------ Available records

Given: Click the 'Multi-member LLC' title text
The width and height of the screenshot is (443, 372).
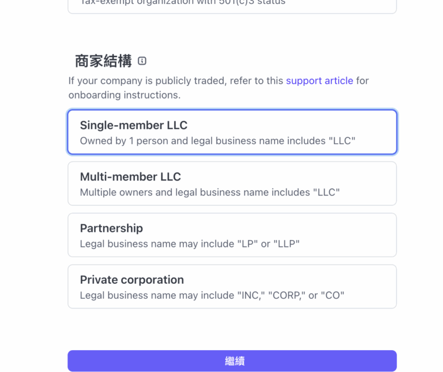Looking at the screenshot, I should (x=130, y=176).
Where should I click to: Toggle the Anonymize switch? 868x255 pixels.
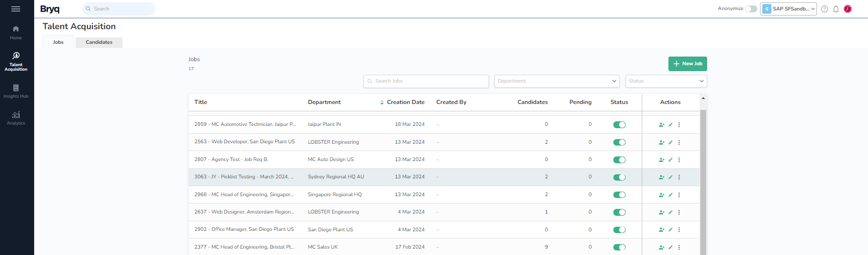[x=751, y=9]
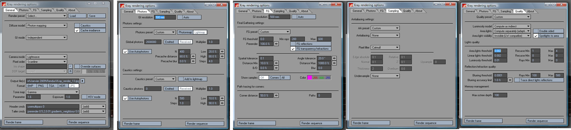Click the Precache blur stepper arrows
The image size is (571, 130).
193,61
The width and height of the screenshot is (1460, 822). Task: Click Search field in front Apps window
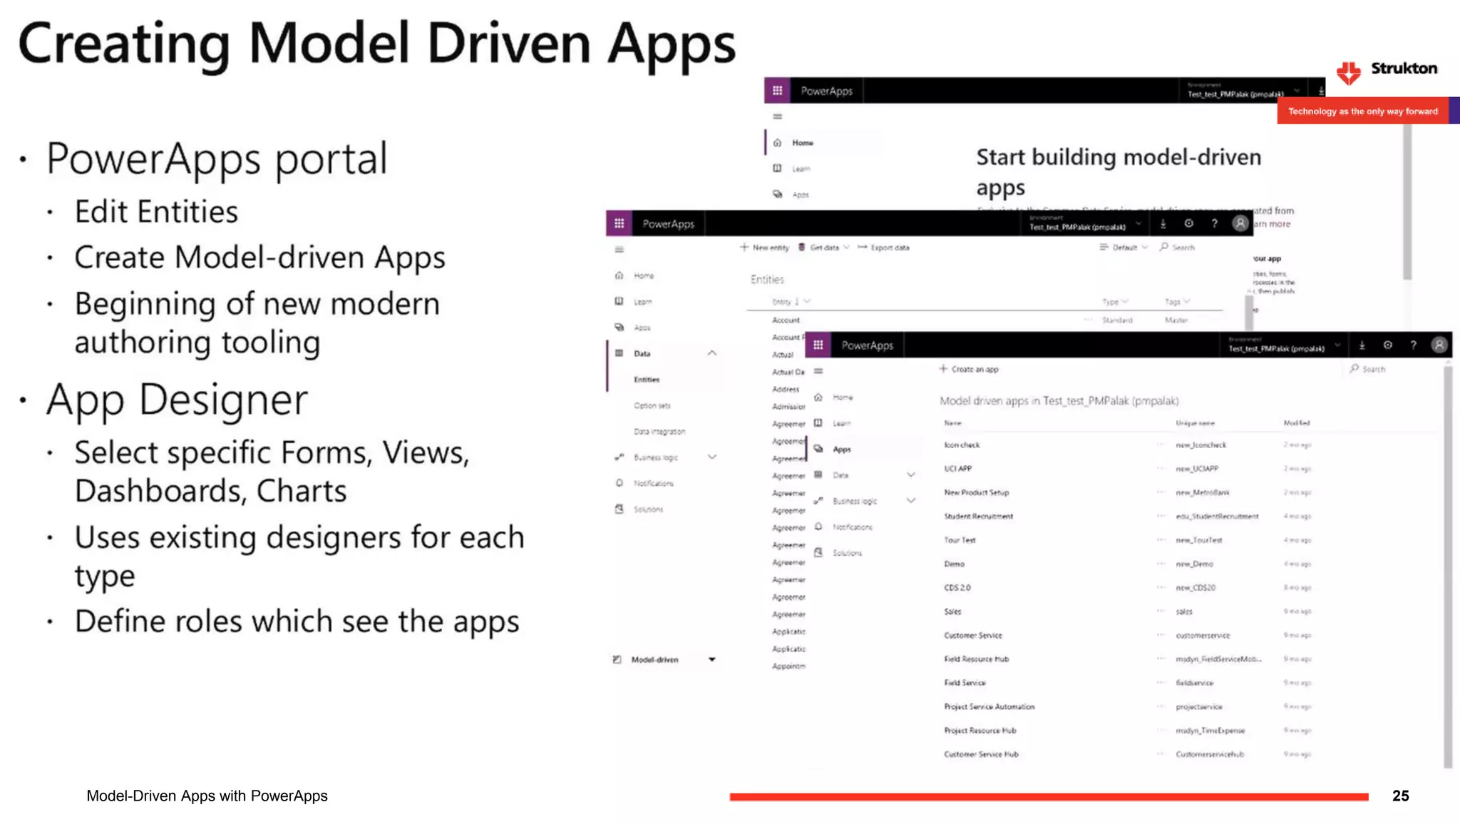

------------

*What needs to be done:*
Each of the entries above must be copied exactly, but the pictures stay out.

*Response to this exercise:*
Given: Click the 'Multi-member LLC' title text
The width and height of the screenshot is (443, 372).
Looking at the screenshot, I should (x=130, y=176).
Where should I click to: Toggle the Anonymize switch? 868x255 pixels.
[x=751, y=9]
Click the Precache blur stepper arrows
The image size is (571, 130).
193,61
The width and height of the screenshot is (1460, 822). Task: Click Search field in front Apps window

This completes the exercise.